A former Liberal MP who won a legal challenge to have the federal election result overturned in his Toronto riding is calling for Prime Minister Stephen Harper to call an immediate byelection.

Borys Wrzesnewskyj stopped short of alleging widespread voter suppression, though he did say he thinks there were polling stations targeted for suppression.

"[Harper] can't delay...it's about something so fundamental. It's about Canadians' belief and confidence in our democracy," Wrzesnewskyj said.

Speaking to reporters at Liberal Party headquarters in Ottawa, Wrzesnewskyj said Canadians need their confidence in democracy returned.

In a particularly troublesome poll in Etobicoke Centre, Poll 31, Wrzesnewskyj said, turnout increased by 50 per cent and Conservative candidate Ted Opitz's vote increased by 80 per cent. Opitz was the election winner until an Ontario judge declared the result null and void.

"It was deeply suspicious. So we looked at that poll," Wrzesnewskyj said.

The poll had a much higher rate of people using registration certificates to swear they lived in the area and get on the voters' list in the poll, he said, about five times as many as the average in the rest of Canada. When his legal team looked at the registration certificantes, they found people from 14 different polling sites voting at Poll 31, plus some people who listed addresses from outside the riding.

"How does that happen? How does that happen in Canada?" Wrzesnewskyj said. "We were able to, in that poll, to show that there were ballots in the box that should never have been there."

There were altogether 177 missing registration certificates, which Wrzesnewskyj says his team believes never existed. At another polling site, one Elections Canada registration officer put a signature on 10 registration certificates where voters were supposed to leave their signatures. The official signed off on 86 registration certificates in all at other polling stations.

"Those were clearly cases of ballots in the box that shouldn't have been there."

'Something broke'

"Something broke in the last federal election. Let's fix it," he said.

Wrzesnewskyj was defeated by Opitz in the May 2, 2011 federal election, but challenged the result in Ontario Superior Court citing voting irregularities at 10 polling stations.

Opitz won the riding by 26 votes, so the case required more than 26 votes be thrown out for it to be declared void. Justice Thomas Lederer set aside 79 ballots in his decision Friday in Toronto.

A spokesman for the Conservative Party said in a statement that Wrzesnewskyj was resurrecting allegations outside of court that he had abandoned in court.

"Borys Wrzesnewskyj is attempting to turn baseless smears into an art form," Fred DeLorey said.

Monday deadline to file appeal

Opitz has until Monday to appeal to the Supreme Court or face a byelection. An appeal would proceed immediately to the Supreme Court of Canada.

"We're ready today," Wrzesnewskyj said, when asked if he'd be ready to go to the top court in June. "It's clear. We had a very lengthy process in [Ontario] Superior Court."

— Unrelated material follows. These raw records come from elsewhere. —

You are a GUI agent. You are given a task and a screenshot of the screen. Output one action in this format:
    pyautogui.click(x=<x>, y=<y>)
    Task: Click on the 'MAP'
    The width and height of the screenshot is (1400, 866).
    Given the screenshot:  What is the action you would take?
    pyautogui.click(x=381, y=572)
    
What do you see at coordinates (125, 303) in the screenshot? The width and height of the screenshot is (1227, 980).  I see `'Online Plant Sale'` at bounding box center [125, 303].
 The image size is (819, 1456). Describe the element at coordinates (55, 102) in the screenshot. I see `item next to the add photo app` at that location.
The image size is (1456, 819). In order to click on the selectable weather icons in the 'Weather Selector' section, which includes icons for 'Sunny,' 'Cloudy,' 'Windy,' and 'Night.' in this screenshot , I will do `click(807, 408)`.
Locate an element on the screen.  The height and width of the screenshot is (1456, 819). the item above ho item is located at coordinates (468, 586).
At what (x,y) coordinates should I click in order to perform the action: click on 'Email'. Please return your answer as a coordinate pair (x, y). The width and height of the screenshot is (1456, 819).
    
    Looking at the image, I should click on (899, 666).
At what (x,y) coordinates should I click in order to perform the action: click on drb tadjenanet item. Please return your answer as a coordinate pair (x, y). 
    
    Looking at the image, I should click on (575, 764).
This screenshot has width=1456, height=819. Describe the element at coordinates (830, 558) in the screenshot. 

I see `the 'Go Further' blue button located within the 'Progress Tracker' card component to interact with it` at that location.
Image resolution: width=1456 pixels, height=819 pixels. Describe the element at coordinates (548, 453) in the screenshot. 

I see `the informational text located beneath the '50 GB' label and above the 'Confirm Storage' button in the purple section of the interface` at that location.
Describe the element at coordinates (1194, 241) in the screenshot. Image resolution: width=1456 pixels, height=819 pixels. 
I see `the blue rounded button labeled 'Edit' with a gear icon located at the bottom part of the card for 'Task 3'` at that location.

The former Liberal MP said people haven't gotten to the bottom of the story from the last federal election, suggesting there was widespread voter suppression in the lead-up to the May 2 ballot.

He compared a disturbance at a seniors' centre in his riding on election day to a scene in Guelph, Ont., when a campaign manager allegedly grabbed a ballot box.

He pointed to Opitz's campaign manager as one of the people who helped disrupt the vote at the seniors' centre.

Opitz released a statement Friday that said the judge found problems with the way Elections Canada ran the election in the riding.

"As the judge took care to point out in the decision, I and my campaign team followed the rules," Opitz said in a statement.

Wrzesnewskyj says for his Ukranian-born grandmother, it was a big deal to vote in Canada, and said it's possible somebody interfered with the right of other seniors to vote.